The siding on this water-side Dutch Colonial/Victorian looks like traditional wood cedar, but in fact the home is covered in a polymer siding to withstand the weather.
Located on the banks of Bay Shore, N.Y., the house saw enormous bay surges from Superstorm Sandy and sustained 4½ feet of ground floor flood damage. Naturally, the homeowners were reluctant to re-clad their home with cedar, which they felt was prone to deterioration and uneven weathering.
The couple approached their designer-contractor Tim White, owner of WI Development, with the idea of using it on their historic home refurbishing. Due to enormous bay surges from Superstorm Sandy, the structure had sustained 4½ feet of ground floor flood damage. As a result, the homeowners wanted a cladding to withstand the elements.
“Early in the renovation process, homeowners, Dr. Michael Sable, a local eye surgeon, and his wife Donna learned of a new type of polymer cladding—indistinguishable from cedar—but without cedar’s vulnerability to harsh weather conditions,” a project statement says. “The couple approached their designer-contractor Tim White, owner of WI Development, with the idea of using [the cladding] on their historic home refurbishing.”
Instead of wood the homeowners and their builder chose Tando’s Beach House Shake. It had a notice of approval from Miami-Dade County for high wind and high impact resistance, and because it was not wood, it would hold up well to salt spray and moisture.
Part of the Tando brand from Derby Building Products, Beach House Shake is a polymer siding that was created in response to the particular needs of contractors seeking a low-maintenance exterior that doesn’t require their customers to compromise on the authentic beauty of cedar, the company says. It is available in three shades—Hatteras gray, Pacifica Western (with the look of red cedar), and Sandcastle (the homeowner’s choice).
The home, which dates back to the World War I, features period details, a gambrel roof, and a variety of dormers, and turrets. White finds the Beach House Shake to be very conducive to the custom features of the restoration. "There are intricate cuts and angles on the home's three Victorian turrets, curved PVC trim, as well as a multitude of accents and pediments offset by a copper gable roof,” the builder says. “We have achieved 45-degree corners with the new shake, and our crew has easily shaved off 1/8 inch of material to make it fit.”

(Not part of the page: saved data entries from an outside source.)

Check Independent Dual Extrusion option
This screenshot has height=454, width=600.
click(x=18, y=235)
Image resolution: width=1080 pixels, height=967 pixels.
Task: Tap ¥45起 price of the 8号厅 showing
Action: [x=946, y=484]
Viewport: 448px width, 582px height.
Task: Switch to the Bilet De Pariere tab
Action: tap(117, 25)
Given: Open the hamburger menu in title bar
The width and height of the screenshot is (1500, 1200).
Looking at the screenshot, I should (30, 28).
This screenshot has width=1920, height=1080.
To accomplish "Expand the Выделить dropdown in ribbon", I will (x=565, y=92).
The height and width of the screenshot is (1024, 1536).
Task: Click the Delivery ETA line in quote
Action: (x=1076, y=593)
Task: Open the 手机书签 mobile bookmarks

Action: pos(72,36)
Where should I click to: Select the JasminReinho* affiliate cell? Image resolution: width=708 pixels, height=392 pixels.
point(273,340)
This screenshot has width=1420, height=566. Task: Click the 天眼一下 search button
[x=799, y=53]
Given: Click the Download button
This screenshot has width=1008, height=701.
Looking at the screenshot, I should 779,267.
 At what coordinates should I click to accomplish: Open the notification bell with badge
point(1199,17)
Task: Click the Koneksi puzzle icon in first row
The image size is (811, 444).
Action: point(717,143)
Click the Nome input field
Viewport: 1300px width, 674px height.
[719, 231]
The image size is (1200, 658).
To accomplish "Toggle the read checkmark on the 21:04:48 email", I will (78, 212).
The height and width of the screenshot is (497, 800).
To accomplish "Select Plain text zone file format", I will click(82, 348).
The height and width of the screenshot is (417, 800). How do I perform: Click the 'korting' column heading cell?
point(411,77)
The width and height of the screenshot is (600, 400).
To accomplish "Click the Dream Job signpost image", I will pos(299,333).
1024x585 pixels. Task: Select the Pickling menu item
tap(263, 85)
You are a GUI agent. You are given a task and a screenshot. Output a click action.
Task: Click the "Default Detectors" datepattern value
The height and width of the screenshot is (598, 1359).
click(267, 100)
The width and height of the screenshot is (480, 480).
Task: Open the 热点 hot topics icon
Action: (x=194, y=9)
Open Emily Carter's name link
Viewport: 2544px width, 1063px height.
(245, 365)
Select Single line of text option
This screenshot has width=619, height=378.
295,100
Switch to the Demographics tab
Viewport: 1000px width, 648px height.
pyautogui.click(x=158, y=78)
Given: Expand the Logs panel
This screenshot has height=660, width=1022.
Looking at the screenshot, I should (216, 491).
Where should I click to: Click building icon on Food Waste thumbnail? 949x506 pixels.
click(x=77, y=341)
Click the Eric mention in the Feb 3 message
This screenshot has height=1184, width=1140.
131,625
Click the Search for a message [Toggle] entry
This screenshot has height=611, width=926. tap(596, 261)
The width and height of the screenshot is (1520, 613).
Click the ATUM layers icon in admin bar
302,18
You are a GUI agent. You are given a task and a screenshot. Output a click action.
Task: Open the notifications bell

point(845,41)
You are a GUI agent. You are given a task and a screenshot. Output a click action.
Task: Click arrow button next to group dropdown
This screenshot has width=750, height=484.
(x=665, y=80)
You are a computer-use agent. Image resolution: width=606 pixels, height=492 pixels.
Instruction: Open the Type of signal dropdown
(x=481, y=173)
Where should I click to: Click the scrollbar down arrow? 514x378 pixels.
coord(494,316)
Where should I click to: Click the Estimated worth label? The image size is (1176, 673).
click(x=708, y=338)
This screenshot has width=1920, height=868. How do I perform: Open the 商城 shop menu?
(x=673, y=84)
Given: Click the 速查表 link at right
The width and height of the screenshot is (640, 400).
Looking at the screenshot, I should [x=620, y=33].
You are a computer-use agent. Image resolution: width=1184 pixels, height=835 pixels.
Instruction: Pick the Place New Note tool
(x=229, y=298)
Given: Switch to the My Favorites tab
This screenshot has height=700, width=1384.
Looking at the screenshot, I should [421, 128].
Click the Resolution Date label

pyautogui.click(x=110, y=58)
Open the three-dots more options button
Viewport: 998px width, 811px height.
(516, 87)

White explains that the one long panel includes several shakes, all with random patterns and dark keyways that provide a three-dimensional shadow line. It gives the installation a realistic look. “Traditional cedar requires two nails per shingle, whereas Beach House Shake includes twenty-one shingles on each panel requiring only seven nails, which can easily be installed with a nail gun,” White says.
The builder cites other benefits for choosing the shake product. The panels are easy to cut, lightweight, and lock together to help keep out the weather. He also is mindful that there are cost efficiencies associated with the decision. Skilled labor has become increasingly scarce, and the price of shakes and shingles has increased by more than 20% as a result of U.S. tariffs on softwood lumber. As result, the traditional wood cedar installation can cost four times as much as the Beach House Shake.
Having endured Superstorm Sandy, the clients feel that their home’s exterior is more protected now with a product that is durable and hurricane-resistant, and they they have peace of mind that their treasured investment will stand tall against future weather threats.